Problem to work on: For this exercise, reproduce each entry below exactly, excluding pictures.

Extracted material:
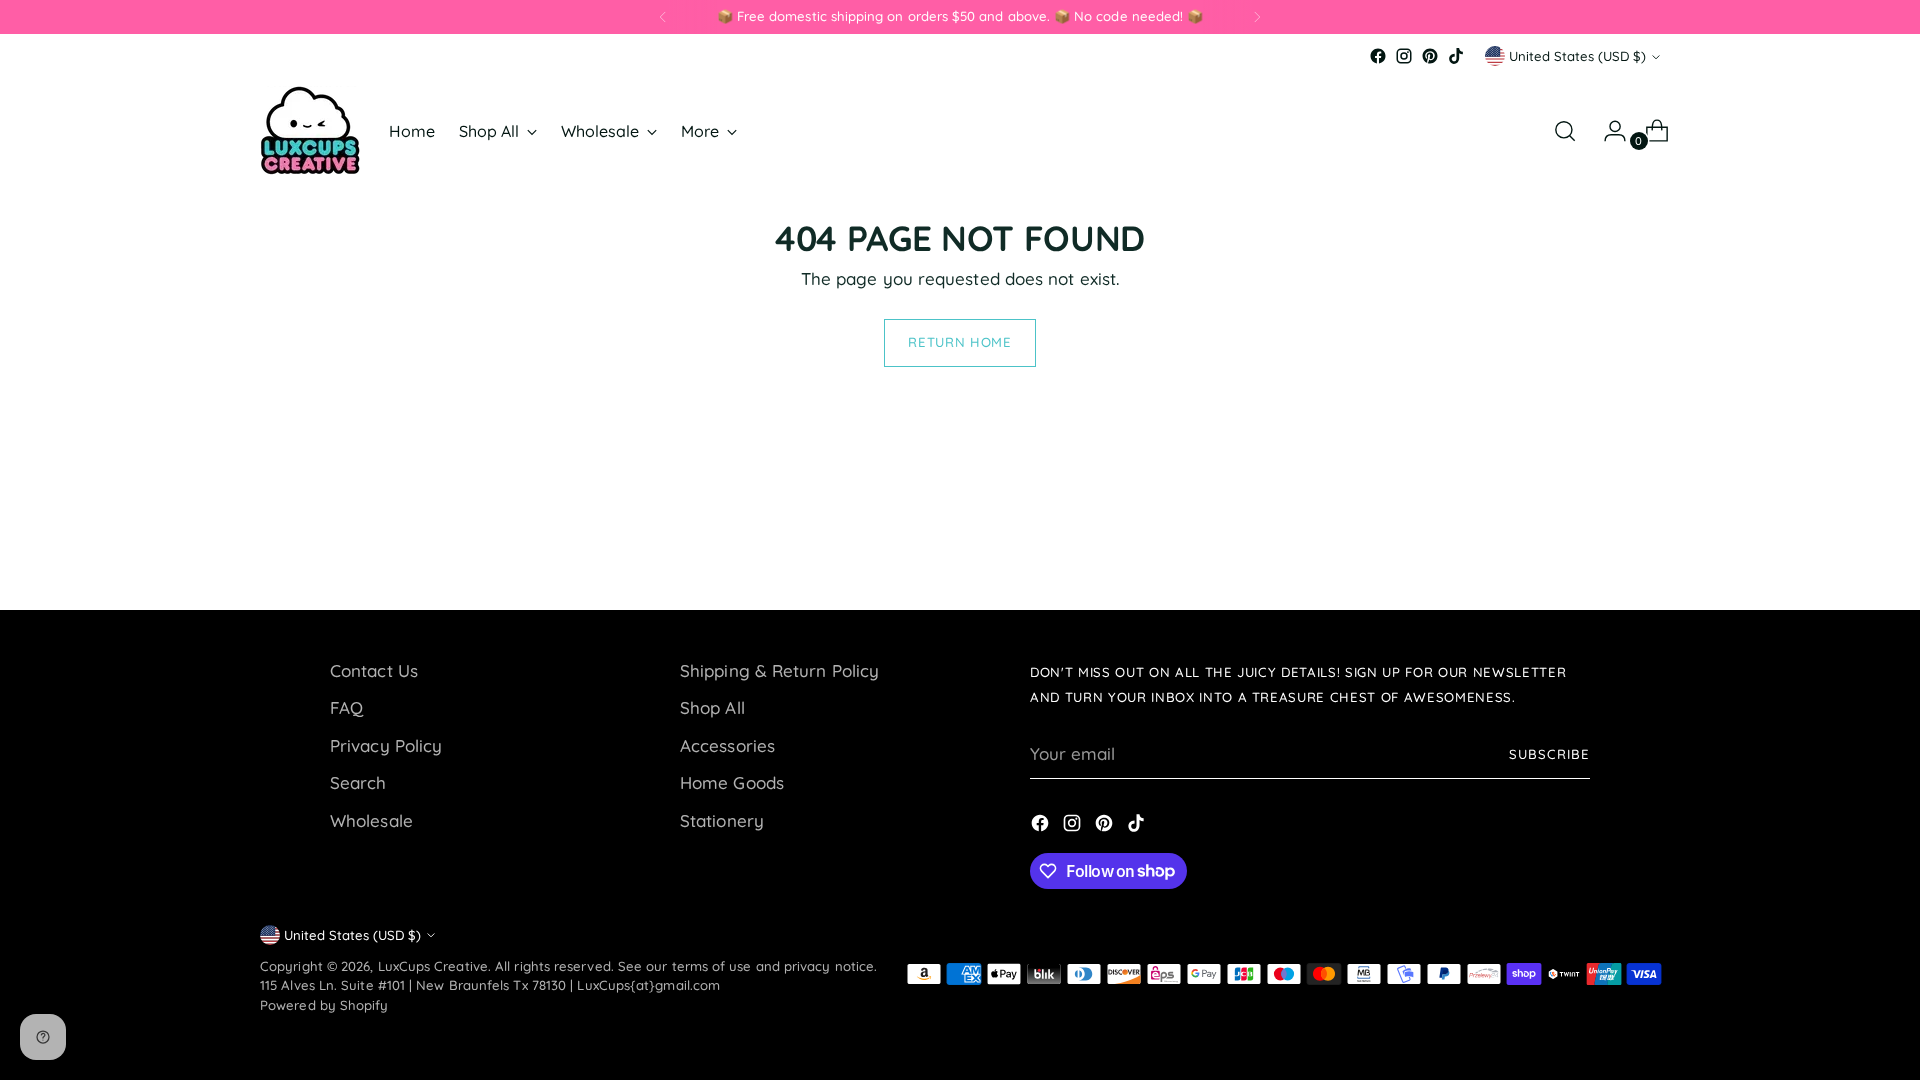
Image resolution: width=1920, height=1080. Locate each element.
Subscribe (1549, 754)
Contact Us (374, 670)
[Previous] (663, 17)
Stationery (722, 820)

Answer section:
Image resolution: width=1920, height=1080. Locate each element.
Subscribe (1549, 754)
Contact Us (374, 670)
[Previous] (663, 17)
Stationery (722, 820)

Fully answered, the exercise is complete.